Please rewrite the items below, starting at the line containing "Task: Insert a code block with the code icon" and ending at the line containing "pyautogui.click(x=271, y=70)", keeping every request as is but scaling each coordinate in the answers by 1.9 and rounding to the nearest whole number, with halves rounded up. Give only those lines.
— start of Excerpted records —
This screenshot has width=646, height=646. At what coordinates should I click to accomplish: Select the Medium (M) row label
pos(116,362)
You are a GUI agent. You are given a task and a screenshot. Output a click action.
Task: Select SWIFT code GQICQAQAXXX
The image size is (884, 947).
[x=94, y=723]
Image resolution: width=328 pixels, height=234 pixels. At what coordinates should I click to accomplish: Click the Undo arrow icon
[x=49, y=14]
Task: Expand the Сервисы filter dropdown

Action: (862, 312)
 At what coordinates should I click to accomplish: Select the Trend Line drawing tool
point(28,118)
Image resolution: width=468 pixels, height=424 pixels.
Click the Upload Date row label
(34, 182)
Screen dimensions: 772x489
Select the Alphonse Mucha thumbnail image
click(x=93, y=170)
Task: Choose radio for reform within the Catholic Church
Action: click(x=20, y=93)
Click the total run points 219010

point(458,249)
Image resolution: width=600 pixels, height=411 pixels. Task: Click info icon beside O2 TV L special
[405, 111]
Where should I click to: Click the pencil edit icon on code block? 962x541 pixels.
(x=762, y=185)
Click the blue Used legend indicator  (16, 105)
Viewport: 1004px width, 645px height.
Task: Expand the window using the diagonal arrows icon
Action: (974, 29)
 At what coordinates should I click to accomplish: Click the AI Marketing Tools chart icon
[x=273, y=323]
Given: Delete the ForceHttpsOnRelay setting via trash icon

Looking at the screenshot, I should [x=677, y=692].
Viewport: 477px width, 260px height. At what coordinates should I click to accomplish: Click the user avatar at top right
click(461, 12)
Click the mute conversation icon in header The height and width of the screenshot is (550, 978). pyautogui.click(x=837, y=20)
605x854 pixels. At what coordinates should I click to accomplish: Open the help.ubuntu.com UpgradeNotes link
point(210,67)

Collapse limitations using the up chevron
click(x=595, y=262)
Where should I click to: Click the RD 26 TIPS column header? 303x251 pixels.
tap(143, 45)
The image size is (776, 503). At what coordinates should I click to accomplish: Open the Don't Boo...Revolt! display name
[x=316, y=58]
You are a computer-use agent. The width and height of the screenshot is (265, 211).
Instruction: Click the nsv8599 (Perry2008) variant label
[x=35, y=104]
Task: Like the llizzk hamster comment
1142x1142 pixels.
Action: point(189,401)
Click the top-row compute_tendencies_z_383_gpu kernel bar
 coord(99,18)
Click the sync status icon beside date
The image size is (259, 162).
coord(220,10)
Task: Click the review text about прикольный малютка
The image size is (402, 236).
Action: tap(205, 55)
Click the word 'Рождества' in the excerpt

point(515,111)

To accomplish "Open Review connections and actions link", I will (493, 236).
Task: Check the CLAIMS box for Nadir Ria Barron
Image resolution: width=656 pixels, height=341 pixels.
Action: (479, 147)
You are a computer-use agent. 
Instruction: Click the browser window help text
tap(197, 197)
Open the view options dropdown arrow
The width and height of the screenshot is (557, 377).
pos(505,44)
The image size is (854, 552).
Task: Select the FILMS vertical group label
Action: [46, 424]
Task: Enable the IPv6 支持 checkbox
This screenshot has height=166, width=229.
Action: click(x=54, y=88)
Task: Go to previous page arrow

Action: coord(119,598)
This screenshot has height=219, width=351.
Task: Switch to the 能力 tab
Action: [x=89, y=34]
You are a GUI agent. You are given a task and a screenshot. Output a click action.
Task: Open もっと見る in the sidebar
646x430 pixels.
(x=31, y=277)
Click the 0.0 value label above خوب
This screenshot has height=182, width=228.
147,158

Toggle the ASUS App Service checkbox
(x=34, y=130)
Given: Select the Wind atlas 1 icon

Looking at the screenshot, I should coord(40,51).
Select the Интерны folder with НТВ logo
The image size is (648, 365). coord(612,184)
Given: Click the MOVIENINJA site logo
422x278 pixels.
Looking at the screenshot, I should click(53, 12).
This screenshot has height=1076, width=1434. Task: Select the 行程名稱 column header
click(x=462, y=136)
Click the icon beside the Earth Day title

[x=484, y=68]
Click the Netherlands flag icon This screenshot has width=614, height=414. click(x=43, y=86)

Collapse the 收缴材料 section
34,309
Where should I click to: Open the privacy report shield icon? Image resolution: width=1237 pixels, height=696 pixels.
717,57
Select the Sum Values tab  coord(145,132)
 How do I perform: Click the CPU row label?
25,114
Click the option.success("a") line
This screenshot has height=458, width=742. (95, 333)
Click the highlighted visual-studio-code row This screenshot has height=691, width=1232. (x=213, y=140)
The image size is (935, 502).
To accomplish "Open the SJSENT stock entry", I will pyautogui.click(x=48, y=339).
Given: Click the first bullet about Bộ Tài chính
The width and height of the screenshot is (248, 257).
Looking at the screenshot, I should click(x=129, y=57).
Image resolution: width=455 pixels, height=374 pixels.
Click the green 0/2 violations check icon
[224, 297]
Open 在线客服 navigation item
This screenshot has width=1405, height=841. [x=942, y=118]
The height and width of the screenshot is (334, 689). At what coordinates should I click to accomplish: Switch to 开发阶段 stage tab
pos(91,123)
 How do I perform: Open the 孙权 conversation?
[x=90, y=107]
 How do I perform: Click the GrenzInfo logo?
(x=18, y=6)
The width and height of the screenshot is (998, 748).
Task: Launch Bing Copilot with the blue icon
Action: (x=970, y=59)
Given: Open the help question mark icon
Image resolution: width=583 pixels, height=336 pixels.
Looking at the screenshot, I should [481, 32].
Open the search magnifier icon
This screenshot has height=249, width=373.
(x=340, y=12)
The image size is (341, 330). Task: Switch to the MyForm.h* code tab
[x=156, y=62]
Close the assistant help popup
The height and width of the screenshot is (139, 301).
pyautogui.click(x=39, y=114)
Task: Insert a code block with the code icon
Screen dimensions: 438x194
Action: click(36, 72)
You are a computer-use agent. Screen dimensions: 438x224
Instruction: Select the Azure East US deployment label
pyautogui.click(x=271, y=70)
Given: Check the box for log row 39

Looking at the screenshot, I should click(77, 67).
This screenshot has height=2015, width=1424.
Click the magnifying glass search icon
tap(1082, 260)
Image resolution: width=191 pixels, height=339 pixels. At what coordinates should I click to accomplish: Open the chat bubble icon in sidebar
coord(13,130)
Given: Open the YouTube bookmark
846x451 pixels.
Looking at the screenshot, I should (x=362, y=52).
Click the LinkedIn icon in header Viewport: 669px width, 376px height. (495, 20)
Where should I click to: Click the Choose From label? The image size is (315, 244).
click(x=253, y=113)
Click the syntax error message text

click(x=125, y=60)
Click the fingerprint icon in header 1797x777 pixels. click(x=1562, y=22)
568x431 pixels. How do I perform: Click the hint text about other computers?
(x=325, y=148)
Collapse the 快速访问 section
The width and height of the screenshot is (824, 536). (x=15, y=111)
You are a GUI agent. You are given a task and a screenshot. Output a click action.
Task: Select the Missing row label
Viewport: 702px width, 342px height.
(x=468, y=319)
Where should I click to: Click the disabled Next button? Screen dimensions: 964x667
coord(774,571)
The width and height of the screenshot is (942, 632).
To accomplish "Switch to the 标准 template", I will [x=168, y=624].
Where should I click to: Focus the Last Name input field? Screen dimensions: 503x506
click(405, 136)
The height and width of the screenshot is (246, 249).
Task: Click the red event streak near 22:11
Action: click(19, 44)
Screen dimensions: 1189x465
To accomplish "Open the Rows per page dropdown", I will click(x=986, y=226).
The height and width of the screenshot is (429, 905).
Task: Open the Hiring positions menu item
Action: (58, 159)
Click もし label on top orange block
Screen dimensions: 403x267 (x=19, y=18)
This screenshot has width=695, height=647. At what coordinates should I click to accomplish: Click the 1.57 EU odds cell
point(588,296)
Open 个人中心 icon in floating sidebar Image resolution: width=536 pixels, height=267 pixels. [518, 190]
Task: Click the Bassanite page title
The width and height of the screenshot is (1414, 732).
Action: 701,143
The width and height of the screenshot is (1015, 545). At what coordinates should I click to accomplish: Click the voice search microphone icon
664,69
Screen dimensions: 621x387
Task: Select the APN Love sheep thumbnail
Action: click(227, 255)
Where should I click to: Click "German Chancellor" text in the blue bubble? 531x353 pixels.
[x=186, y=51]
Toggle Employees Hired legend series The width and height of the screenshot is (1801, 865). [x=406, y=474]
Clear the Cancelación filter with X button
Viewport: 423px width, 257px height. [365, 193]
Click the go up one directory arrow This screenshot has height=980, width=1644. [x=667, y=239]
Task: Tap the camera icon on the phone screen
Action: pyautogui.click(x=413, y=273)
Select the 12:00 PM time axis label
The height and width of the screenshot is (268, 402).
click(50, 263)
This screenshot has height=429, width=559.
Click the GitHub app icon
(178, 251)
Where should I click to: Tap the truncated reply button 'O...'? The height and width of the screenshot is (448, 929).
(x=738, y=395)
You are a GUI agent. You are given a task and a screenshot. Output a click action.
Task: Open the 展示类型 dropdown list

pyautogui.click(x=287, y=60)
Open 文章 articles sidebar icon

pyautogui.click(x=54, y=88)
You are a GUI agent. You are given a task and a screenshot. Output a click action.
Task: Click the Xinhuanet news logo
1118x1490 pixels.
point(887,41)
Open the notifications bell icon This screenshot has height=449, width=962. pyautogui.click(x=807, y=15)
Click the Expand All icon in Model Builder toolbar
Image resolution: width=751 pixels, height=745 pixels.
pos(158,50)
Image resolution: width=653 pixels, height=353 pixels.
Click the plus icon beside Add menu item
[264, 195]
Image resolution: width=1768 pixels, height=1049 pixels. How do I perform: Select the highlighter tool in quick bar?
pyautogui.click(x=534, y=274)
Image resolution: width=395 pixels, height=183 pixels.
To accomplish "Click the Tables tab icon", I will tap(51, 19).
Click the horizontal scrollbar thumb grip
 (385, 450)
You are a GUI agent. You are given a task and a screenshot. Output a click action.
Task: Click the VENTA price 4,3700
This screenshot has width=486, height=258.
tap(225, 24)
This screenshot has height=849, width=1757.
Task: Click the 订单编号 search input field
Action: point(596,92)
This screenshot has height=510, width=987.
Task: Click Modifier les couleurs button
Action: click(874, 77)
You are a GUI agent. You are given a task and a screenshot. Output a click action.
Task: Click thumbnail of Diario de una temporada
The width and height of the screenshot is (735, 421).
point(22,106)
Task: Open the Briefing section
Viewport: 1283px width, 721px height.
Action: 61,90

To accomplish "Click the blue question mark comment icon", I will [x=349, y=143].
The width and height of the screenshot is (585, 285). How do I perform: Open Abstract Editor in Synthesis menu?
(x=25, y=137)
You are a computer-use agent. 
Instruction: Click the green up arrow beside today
— end of Excerpted records —
* Written answer:
Task: Insert a code block with the code icon
Screen dimensions: 438x194
Action: click(68, 137)
You are a computer-use agent. Screen dimensions: 438x224
Instruction: Select the Azure East US deployment label
pyautogui.click(x=515, y=133)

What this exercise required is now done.